**AIM OF THE EXERCISE**
Find every line in the data below that contains the word "button", and copy each of those lines in full.

---+---

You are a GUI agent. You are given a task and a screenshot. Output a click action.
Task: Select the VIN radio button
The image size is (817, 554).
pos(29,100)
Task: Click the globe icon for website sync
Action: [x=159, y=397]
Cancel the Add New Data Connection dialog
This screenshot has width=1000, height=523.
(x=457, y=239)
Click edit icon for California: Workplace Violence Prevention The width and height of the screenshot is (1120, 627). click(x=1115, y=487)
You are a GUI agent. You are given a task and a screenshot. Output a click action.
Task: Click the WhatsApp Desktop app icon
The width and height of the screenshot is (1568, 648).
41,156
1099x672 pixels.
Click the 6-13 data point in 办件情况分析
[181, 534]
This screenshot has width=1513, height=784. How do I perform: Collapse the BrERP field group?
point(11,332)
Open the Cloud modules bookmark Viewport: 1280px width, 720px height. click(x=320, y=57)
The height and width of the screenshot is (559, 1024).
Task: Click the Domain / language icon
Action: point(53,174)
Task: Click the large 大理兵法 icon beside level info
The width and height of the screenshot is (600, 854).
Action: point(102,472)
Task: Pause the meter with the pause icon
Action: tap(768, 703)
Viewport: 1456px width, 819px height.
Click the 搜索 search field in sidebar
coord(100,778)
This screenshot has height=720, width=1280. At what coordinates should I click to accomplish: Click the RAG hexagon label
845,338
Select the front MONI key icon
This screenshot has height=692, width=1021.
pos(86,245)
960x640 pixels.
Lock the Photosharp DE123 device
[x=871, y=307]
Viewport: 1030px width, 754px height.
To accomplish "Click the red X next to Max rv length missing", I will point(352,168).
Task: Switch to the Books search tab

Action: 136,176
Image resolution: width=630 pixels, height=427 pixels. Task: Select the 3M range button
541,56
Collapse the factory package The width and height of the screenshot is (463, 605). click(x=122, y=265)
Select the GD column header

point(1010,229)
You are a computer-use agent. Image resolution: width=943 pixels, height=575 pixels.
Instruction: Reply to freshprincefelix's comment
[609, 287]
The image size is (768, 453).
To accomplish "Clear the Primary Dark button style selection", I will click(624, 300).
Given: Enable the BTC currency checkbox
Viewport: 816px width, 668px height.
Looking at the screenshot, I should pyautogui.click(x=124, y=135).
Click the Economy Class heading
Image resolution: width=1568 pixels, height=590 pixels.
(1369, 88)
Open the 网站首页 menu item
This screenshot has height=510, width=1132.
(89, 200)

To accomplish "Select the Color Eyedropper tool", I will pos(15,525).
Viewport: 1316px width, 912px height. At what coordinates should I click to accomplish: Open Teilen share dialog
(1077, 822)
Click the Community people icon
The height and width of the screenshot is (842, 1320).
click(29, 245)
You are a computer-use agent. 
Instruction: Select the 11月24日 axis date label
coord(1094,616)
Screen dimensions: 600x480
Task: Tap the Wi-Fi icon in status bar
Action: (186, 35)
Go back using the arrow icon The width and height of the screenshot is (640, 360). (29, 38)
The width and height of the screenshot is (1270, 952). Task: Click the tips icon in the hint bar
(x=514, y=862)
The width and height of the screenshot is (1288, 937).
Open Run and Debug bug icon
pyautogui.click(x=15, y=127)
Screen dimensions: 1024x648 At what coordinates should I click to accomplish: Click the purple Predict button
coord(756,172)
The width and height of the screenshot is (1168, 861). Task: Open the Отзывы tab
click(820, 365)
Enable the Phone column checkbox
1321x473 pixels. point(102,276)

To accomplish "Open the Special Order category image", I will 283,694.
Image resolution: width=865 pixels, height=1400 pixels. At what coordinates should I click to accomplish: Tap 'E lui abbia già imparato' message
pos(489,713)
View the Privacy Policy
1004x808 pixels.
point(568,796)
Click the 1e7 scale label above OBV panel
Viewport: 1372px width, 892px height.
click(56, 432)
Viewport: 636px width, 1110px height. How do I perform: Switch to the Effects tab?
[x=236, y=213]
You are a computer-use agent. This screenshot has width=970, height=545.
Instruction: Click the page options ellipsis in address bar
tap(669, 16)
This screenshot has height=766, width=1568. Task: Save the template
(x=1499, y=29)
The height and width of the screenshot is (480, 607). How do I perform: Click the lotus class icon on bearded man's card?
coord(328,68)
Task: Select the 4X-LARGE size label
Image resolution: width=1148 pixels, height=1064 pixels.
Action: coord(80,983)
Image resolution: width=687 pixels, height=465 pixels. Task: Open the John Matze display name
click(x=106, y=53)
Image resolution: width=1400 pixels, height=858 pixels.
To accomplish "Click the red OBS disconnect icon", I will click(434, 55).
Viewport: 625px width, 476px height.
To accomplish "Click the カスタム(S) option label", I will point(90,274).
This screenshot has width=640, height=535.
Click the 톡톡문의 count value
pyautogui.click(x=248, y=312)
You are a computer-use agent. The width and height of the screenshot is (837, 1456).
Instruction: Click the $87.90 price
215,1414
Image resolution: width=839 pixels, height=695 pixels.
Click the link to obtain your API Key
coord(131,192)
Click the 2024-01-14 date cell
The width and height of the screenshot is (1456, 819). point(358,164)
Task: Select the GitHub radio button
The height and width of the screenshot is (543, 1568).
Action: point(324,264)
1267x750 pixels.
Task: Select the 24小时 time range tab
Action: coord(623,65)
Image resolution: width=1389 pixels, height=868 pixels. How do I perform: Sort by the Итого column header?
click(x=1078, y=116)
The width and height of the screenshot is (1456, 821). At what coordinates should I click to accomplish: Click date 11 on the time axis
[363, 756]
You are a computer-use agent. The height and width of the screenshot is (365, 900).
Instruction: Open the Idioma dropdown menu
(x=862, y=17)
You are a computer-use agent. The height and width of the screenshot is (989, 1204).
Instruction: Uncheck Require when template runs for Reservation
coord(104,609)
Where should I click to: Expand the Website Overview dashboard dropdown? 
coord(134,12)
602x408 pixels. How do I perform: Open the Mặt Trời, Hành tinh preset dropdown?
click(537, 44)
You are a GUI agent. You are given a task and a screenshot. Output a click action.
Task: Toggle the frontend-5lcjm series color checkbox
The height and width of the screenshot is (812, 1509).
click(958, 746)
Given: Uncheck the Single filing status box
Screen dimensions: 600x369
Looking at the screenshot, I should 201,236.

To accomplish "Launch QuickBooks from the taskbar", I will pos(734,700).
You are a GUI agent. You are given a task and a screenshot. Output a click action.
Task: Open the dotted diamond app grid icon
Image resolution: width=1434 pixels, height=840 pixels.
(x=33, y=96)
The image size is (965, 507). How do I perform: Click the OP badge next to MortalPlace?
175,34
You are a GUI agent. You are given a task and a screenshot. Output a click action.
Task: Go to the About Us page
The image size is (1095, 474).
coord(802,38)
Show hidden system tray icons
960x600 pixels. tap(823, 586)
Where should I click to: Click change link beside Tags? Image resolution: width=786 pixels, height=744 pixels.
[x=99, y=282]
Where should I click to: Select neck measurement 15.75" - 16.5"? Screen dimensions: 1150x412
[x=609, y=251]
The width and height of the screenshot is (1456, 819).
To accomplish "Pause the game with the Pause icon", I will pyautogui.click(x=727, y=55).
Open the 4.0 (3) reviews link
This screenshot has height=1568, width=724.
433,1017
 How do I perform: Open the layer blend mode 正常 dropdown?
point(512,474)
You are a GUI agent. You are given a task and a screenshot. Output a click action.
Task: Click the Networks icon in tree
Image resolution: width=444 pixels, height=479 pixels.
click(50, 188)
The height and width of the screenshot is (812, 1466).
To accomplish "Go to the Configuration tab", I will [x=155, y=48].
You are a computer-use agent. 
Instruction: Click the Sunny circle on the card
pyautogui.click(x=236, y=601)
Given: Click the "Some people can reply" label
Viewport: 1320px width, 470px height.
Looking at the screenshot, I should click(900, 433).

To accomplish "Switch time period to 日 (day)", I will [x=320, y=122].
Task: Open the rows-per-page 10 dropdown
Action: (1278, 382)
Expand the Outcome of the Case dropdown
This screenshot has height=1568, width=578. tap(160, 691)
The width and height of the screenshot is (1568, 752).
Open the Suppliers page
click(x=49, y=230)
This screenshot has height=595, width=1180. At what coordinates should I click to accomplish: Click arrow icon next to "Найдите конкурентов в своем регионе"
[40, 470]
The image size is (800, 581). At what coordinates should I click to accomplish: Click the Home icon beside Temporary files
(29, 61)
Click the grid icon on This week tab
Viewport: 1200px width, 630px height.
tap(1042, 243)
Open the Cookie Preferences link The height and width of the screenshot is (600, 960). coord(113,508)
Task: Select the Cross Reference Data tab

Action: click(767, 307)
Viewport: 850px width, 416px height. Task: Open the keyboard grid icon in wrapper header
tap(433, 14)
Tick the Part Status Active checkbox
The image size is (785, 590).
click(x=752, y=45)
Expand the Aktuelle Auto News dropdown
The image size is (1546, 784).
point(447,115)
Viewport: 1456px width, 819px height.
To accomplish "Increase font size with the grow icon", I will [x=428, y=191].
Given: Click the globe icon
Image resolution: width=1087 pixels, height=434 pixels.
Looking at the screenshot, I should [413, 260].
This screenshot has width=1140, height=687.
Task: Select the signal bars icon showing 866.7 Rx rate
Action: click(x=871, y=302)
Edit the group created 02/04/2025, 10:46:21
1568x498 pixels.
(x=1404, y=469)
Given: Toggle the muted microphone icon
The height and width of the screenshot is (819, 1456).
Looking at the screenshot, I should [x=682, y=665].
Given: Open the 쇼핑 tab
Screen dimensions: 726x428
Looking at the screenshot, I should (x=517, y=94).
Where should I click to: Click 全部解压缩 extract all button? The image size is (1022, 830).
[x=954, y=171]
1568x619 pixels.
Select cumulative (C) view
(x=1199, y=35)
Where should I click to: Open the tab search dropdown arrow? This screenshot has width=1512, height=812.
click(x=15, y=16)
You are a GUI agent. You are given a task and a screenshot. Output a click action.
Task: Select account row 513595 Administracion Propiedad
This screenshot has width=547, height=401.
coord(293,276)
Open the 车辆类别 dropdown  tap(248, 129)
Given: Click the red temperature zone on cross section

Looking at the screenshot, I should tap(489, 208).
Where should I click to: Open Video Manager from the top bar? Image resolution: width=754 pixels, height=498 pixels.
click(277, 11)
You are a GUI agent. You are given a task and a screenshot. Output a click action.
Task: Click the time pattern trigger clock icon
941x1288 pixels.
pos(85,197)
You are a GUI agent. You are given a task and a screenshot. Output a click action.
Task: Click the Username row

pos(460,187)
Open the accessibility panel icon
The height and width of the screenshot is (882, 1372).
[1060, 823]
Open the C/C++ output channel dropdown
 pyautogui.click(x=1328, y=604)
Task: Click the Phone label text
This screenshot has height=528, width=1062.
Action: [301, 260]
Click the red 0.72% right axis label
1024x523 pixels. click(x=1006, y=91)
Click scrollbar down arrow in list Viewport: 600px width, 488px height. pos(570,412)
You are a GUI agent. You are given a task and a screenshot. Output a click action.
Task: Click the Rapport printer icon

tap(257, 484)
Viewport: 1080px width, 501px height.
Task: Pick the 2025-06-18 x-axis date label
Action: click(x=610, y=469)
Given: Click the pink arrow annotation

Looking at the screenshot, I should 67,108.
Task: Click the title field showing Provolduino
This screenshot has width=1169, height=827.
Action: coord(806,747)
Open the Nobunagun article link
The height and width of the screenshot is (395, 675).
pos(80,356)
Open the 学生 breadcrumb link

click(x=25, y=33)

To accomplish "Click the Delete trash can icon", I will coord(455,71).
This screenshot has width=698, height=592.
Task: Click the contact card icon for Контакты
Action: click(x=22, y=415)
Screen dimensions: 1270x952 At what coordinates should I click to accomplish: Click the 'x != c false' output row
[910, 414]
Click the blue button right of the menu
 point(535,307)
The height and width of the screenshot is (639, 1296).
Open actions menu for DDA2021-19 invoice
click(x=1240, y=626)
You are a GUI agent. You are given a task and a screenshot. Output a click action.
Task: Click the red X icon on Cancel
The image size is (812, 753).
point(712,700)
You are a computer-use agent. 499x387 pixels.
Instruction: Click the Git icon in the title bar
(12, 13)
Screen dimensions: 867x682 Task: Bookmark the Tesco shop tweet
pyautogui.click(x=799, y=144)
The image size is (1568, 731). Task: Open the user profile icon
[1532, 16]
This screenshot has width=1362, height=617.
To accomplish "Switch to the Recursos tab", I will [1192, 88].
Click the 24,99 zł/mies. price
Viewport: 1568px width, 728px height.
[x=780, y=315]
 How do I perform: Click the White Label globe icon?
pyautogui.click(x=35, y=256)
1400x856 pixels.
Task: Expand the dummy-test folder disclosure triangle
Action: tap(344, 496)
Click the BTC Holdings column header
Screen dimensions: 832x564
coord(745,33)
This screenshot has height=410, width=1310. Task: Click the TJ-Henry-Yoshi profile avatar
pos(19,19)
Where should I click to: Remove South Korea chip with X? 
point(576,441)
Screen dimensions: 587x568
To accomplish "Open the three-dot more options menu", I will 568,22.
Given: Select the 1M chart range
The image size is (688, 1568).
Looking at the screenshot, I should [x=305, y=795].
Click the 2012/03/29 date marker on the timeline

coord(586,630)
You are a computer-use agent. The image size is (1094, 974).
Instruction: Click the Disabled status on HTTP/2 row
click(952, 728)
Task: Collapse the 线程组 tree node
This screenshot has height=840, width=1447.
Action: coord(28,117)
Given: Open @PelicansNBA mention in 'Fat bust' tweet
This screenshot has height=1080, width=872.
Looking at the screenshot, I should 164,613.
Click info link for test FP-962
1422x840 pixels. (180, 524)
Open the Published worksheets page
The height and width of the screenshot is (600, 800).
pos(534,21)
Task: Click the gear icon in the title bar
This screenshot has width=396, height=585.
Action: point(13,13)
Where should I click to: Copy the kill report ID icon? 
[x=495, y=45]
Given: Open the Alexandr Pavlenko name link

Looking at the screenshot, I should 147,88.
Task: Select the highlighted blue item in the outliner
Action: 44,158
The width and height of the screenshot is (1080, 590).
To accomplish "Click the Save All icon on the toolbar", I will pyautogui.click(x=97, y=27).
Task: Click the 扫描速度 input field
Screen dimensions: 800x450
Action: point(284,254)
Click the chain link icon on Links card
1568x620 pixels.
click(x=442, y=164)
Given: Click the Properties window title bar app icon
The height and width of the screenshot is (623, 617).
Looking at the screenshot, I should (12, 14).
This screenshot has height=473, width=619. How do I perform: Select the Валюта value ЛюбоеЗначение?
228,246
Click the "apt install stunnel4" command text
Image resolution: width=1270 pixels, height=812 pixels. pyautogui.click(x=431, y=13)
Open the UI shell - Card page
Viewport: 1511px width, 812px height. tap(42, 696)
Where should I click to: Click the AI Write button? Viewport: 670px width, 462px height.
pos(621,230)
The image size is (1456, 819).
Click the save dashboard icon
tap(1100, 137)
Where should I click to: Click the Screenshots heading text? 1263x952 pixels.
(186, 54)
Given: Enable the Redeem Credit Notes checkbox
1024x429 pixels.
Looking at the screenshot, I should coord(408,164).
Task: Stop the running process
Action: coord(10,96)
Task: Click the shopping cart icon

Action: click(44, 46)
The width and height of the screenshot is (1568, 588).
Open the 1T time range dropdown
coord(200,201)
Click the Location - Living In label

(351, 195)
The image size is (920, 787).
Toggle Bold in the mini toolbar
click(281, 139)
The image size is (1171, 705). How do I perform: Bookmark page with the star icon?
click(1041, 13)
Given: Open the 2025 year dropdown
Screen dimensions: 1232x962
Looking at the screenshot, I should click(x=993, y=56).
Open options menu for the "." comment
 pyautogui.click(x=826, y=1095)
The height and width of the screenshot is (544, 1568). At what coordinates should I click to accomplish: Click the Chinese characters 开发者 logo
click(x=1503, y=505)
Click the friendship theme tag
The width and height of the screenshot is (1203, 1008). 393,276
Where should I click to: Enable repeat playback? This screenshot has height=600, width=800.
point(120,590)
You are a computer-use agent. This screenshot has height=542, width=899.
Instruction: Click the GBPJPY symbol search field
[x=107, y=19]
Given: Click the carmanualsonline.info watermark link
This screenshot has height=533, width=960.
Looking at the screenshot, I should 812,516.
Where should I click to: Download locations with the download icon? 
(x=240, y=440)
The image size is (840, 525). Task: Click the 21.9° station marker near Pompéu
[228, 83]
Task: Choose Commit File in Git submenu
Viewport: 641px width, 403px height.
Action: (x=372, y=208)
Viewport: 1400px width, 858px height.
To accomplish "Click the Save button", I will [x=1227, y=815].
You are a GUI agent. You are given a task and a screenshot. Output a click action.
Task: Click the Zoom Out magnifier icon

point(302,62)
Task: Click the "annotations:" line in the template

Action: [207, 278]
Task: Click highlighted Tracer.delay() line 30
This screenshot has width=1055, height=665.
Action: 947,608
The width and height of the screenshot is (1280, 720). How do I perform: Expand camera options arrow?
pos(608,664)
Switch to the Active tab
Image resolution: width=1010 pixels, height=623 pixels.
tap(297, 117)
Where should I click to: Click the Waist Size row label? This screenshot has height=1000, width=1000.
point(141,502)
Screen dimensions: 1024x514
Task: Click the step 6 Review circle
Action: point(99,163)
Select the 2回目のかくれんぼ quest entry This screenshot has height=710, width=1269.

---+---

**SOLUTION TO THIS EXERCISE**
Task: Select the VIN radio button
Image resolution: width=630 pixels, height=427 pixels. Task: Select the 3M range button
To accomplish "Clear the Primary Dark button style selection", I will click(624, 300).
Screen dimensions: 1024x648 At what coordinates should I click to accomplish: Click the purple Predict button
Task: Select the GitHub radio button
Where should I click to: Click 全部解压缩 extract all button? The image size is (1022, 830).
Click the blue button right of the menu
Where should I click to: Click the AI Write button? Viewport: 670px width, 462px height.
To accomplish "Click the Save button", I will [x=1227, y=815].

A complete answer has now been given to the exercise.